[Opening Data for analysis section]
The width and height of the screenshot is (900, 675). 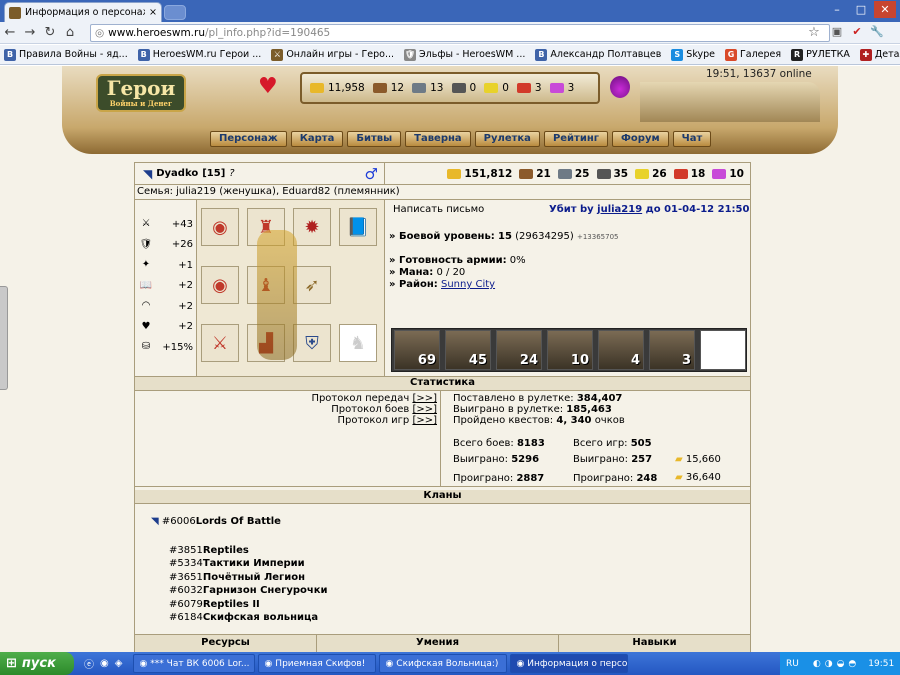 What do you see at coordinates (564, 174) in the screenshot?
I see `ore-icon` at bounding box center [564, 174].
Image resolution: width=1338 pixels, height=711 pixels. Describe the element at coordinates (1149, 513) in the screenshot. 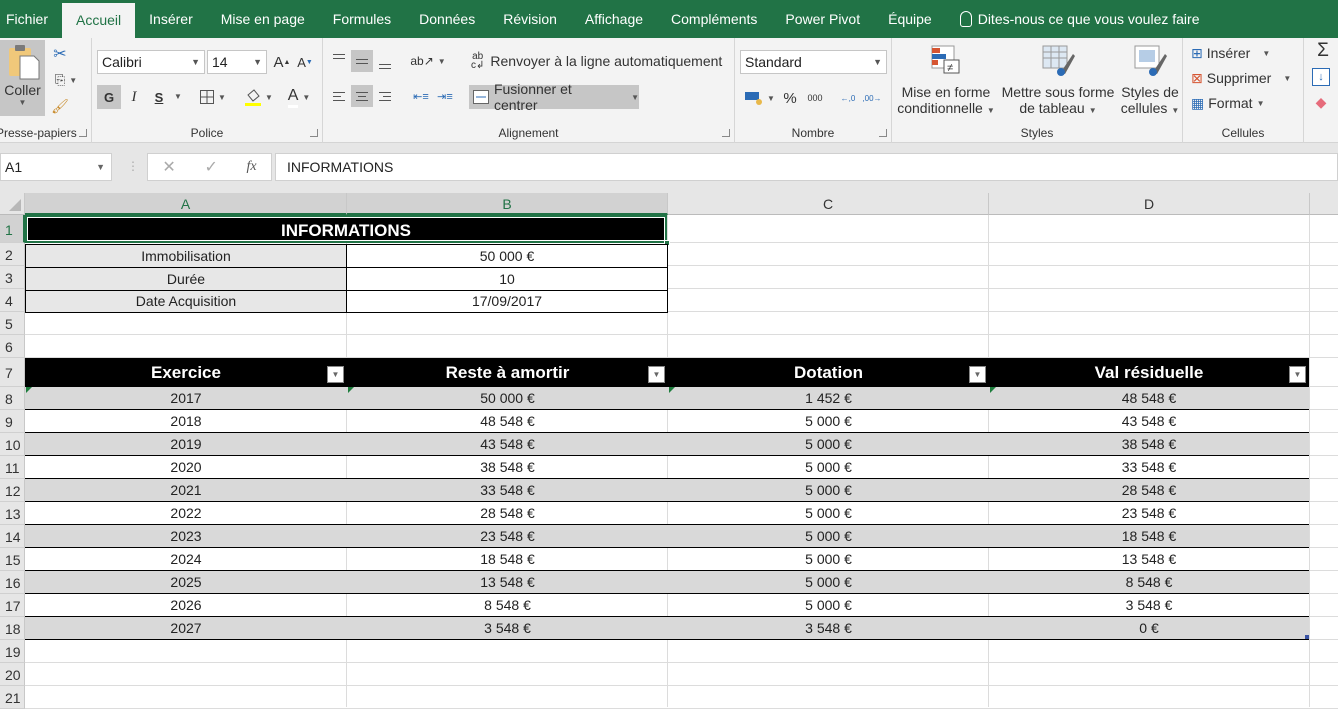

I see `cell-val-residuelle: 23 548 €` at that location.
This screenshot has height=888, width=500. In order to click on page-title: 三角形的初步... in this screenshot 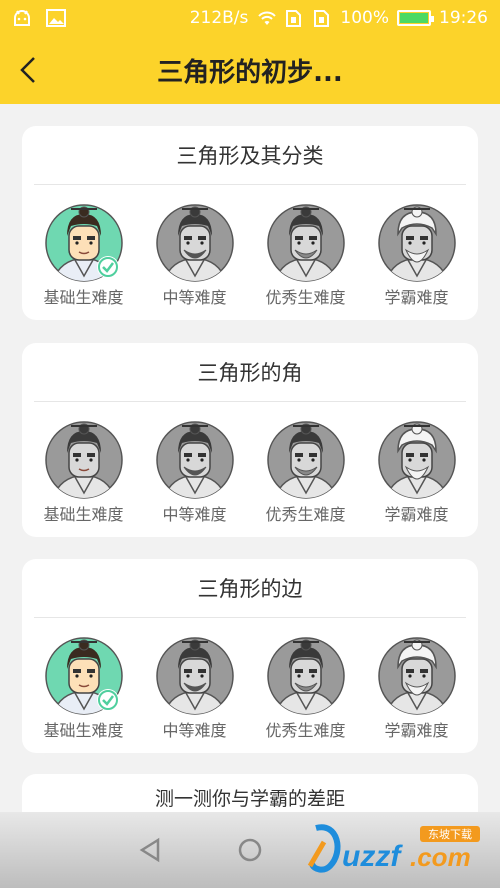, I will do `click(250, 72)`.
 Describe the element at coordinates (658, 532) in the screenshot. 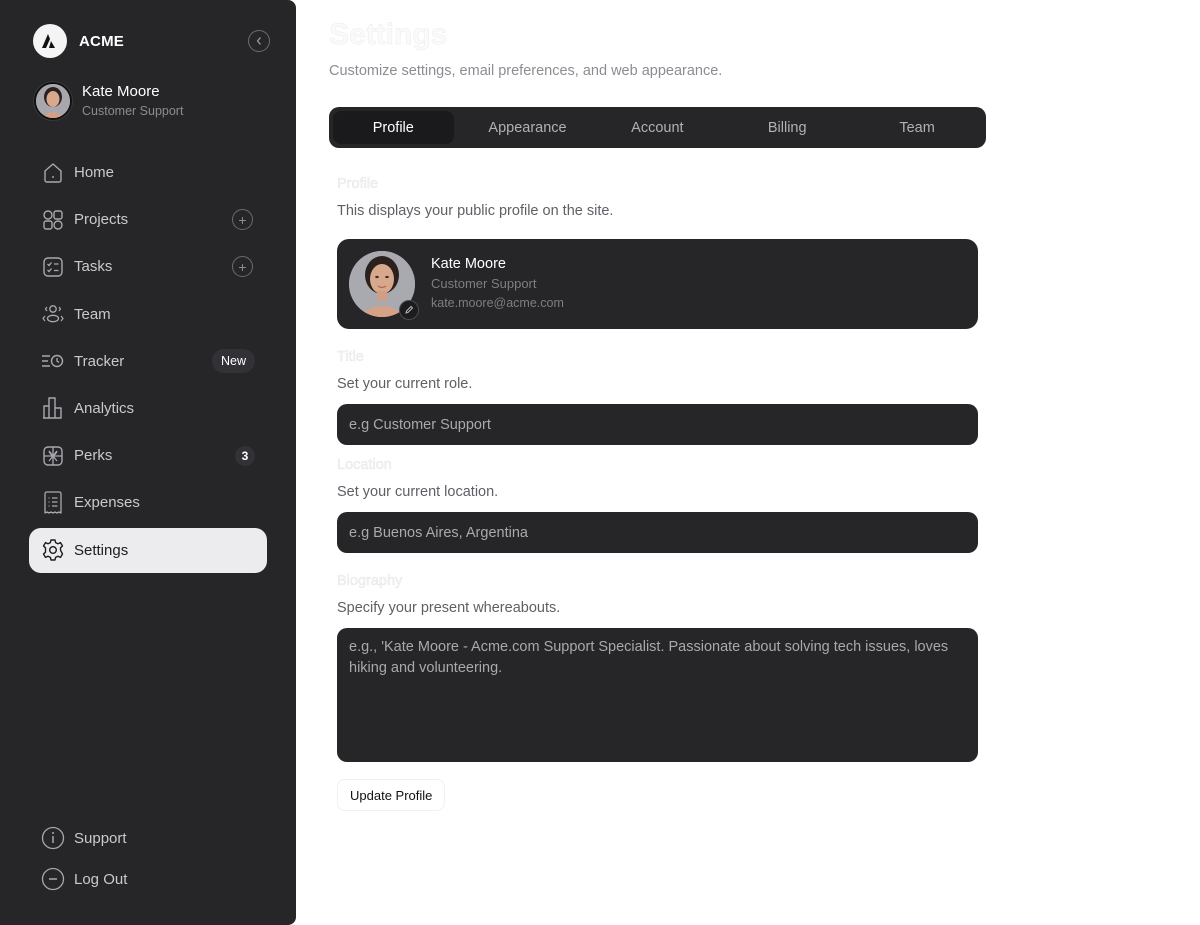

I see `location-input: e.g Buenos Aires, Argentina` at that location.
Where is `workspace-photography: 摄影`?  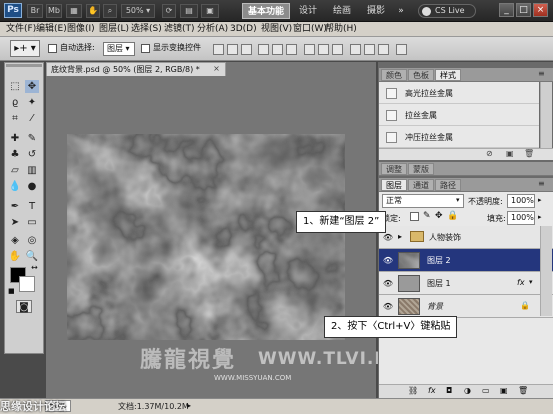 workspace-photography: 摄影 is located at coordinates (376, 11).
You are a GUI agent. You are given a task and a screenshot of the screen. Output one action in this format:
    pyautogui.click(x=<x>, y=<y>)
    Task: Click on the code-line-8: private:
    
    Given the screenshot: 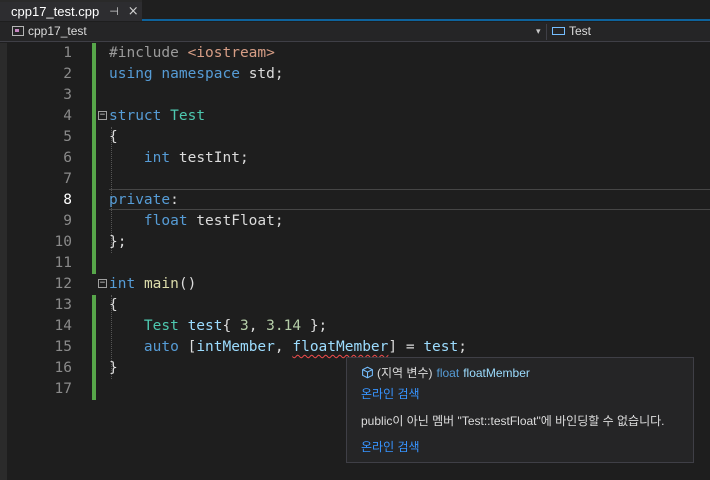 What is the action you would take?
    pyautogui.click(x=144, y=200)
    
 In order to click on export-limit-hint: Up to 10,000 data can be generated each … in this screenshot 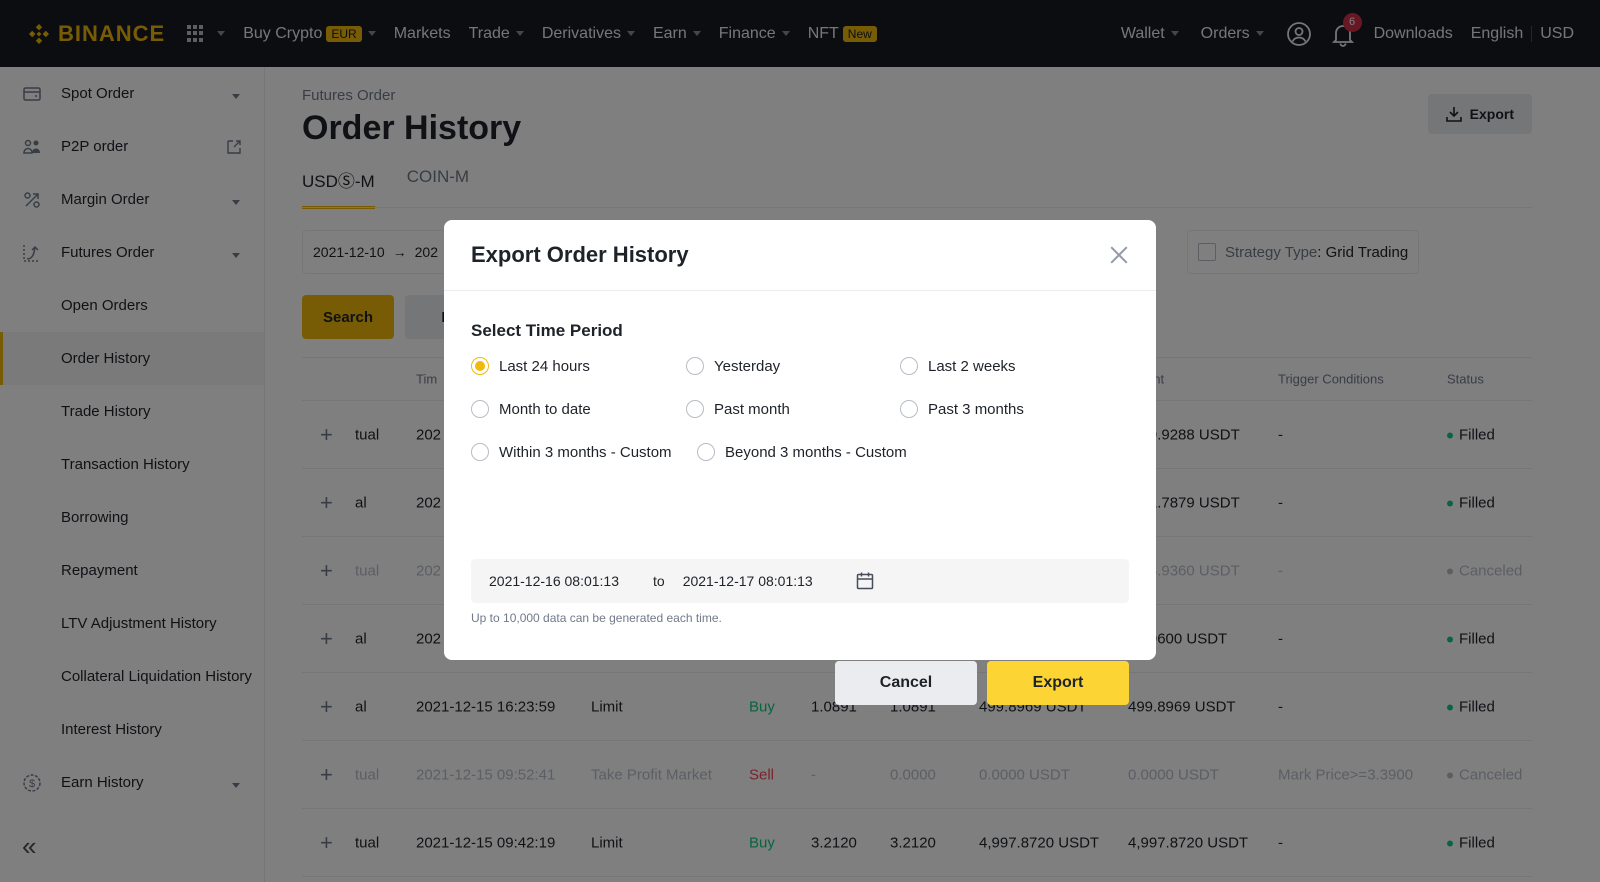, I will do `click(596, 618)`.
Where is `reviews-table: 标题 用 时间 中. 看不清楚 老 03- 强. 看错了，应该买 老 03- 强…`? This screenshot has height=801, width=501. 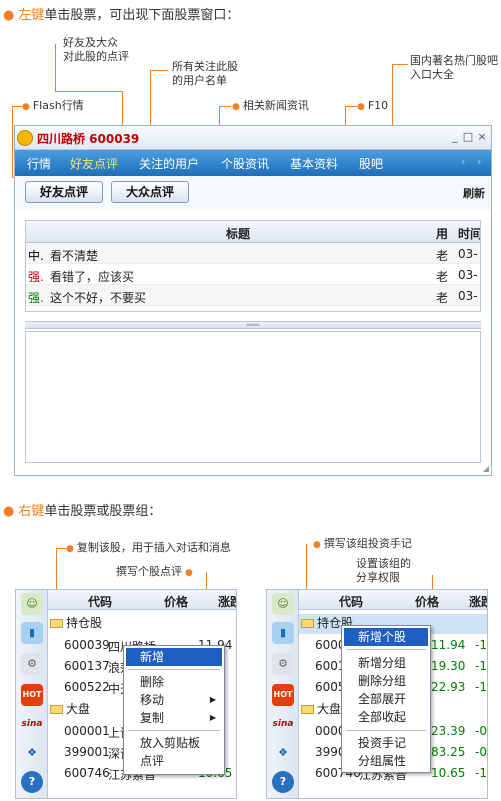 reviews-table: 标题 用 时间 中. 看不清楚 老 03- 强. 看错了，应该买 老 03- 强… is located at coordinates (253, 266).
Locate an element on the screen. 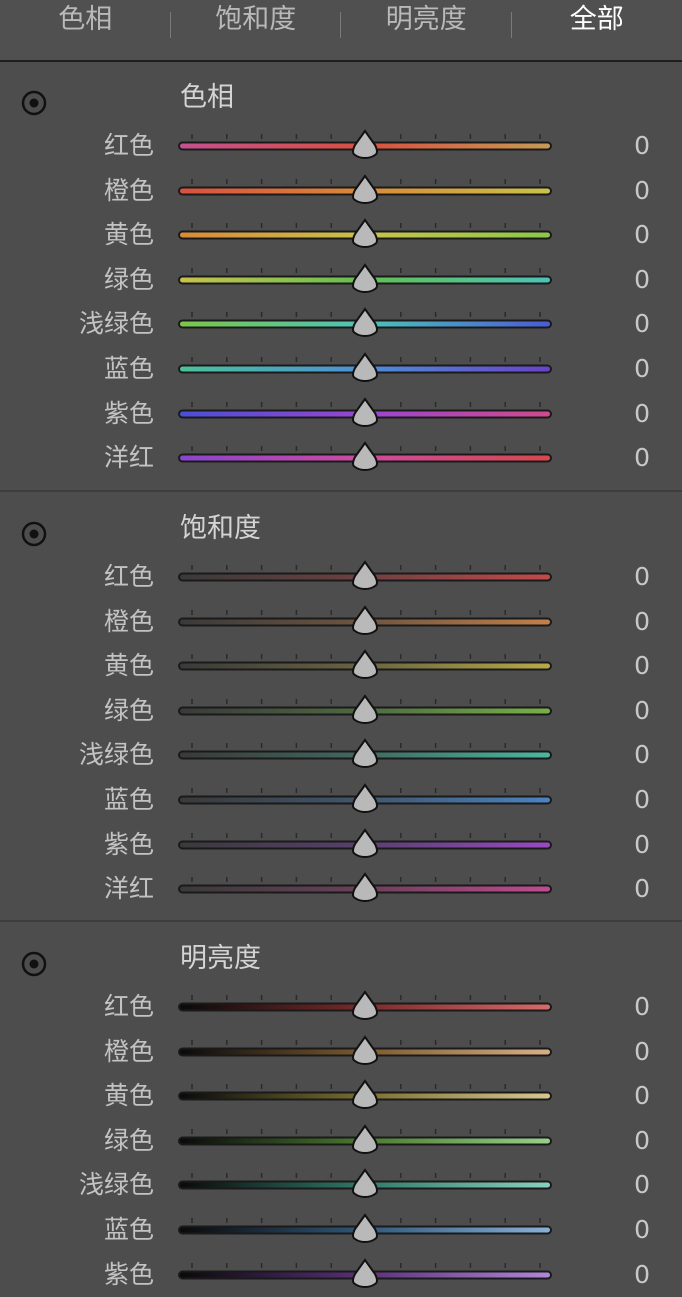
[Closing Data for analysis section]
* Job:
Print the lines from the line with "You are a GUI" to the line with "Task: Click on", both included, exactly as they appear in the rows above.

* Answer for the task:
You are a GUI agent. You are given a task and a screenshot of the screen. Output one action in this format:
    pyautogui.click(x=<x>, y=<y>)
    Task: Click on the code-line-8: private:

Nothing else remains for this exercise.